China must take effective measures to check the third wave of brain drain.
China's closer integration with the international market and the escalating trans-boundary wrestle for talented professionals are helping transporting more and more well-educated Chinese technicians and executives to alien lands, according to the Market Daily, a subsidiary of the Beijing-based People's Daily.
Without countering measures, this round of brain drain will greatly affect development of China's hi-tech industry, finally making it impossible for China to rise as a leading power in the hi-tech sector in the world, the newspaper said.
In 2000, the number of overseas-employed Chinese white-collars surged by 160 percent to 39,000, according to the statistics by the Ministry of Public Security. Over the same period, the export of Chinese blue-collar labor rose merely 23.5 percent, with its absolute total below the white-collar exporting number.

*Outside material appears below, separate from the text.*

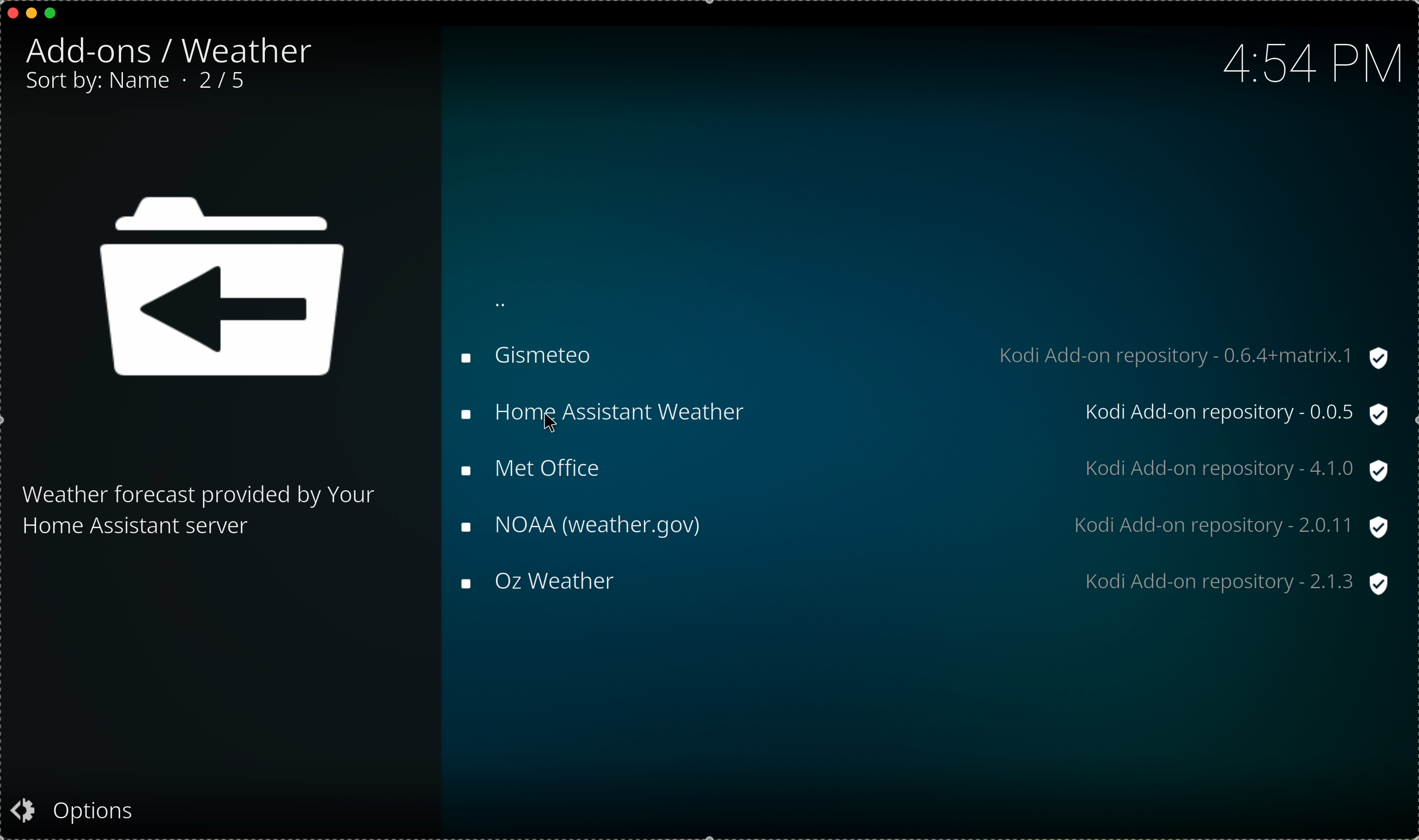 Image resolution: width=1419 pixels, height=840 pixels. I want to click on back, so click(502, 304).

This means that the well-educated-&-trained professionals are taking place of the farming and workshop hands as the main forces of Chinese labor outflow.
After Forerunners' Footprints
With China's entry of the World Trade Organization and against a backdrop of the economic globalization, the current wave of brain drain starts with different reasons and will flow to distinctive destinations, if compared with the former two rushes of going abroad in the early 1980s and throughout the whole 1990s.

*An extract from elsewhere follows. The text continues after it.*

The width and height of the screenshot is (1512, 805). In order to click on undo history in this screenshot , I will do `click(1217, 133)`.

The first batch of alien-land-seekers left China usually in a mood of melancholy and disappointment: The ten-year-long "Proletarian Cultural Revolution" had ironed on their hearts a deep and painful scar of the insane class struggle; the then just-started reforming effort by the central government seemed too unpredictable to let them pin their remaining lifetime upon it.
So, they packed away, despite their ages of around 30's or older.

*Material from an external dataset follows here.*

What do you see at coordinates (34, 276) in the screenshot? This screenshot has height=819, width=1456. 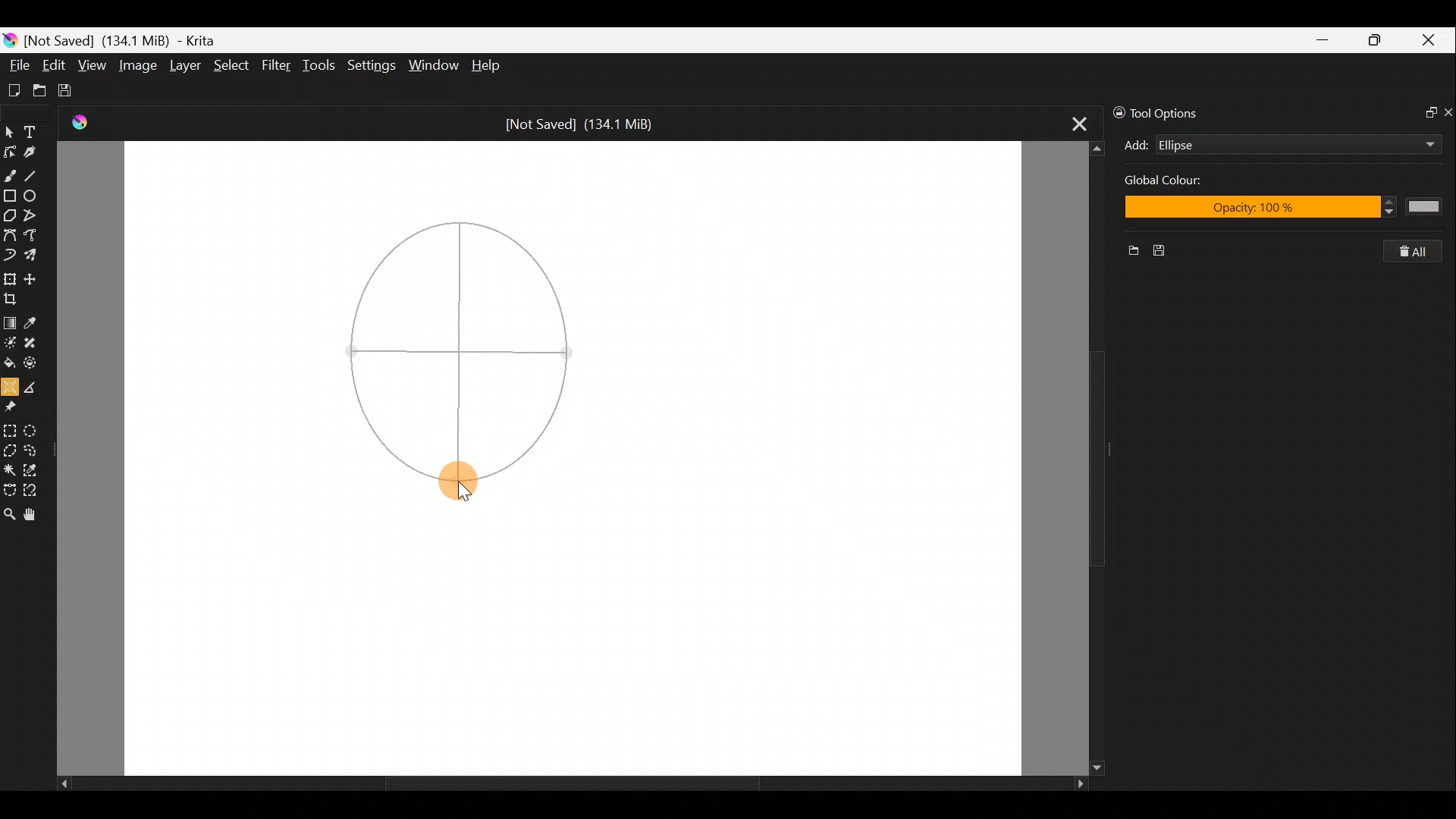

The second exodus was much more happier: Full of rosy expectation of China's future, young university graduates hoped to make themselves academically stronger.
In their mind, China should learn nearly every thing from the Western: from science and technology to human values. They believe one day they can refurnish the aged oriental country with their learning.
The third round of abroad-goers are by far more confident and pragmatic: They want an affluent living. What they have learned and experienced within China is already sufficient for them to earn a decent life.
The Promising Prospect
The internationally connected talents market has made the prospect of the third wave international career-pursuers seemingly quite bright.
This year, there are in the United States about 1.6 million technical posts, half being vacant; and Germany also needs to hire from the international market 20,000 IT professionals, according to the newspaper.
For the whole European Union, their demand of Internet-related staff still falls short of 600,000 in 2002. During the upcoming 10 years, Japan will have to employ from outside 1.6 million to 4.45 million hi-tech staff, said the newspaper.
As for foreign businesses established in China, local technical professionals are the pillars for their success.
To date, the number of Chinese working in foreign-funded enterprises stands at 15 million, of which 2 million serve as managerial and technological staff, said the newspaper.
China's accession into the WTO will further quicken the outflow rate of Chinese professionals, because now they will be able to calculate their prices in a worldwide market.
Some firms from Hong Kong Special Administration Region have posted, for the talents they want, a price tag of 500,000 HK dollars per year, a covetous number when most mainland professionals are working for one fifth of the figure.
Moreover, foreign headhunters have been allowed to do their business, through launching joint ventures and cooperatives with local employment intermediaries, in capital Beijing and the east business metropolitan Shanghai.
Experts believe that foreign headhunters' entry into China's employment market will surely smooth the pipes for sending more Chinese professionals to foreign lands or foreign companies in China.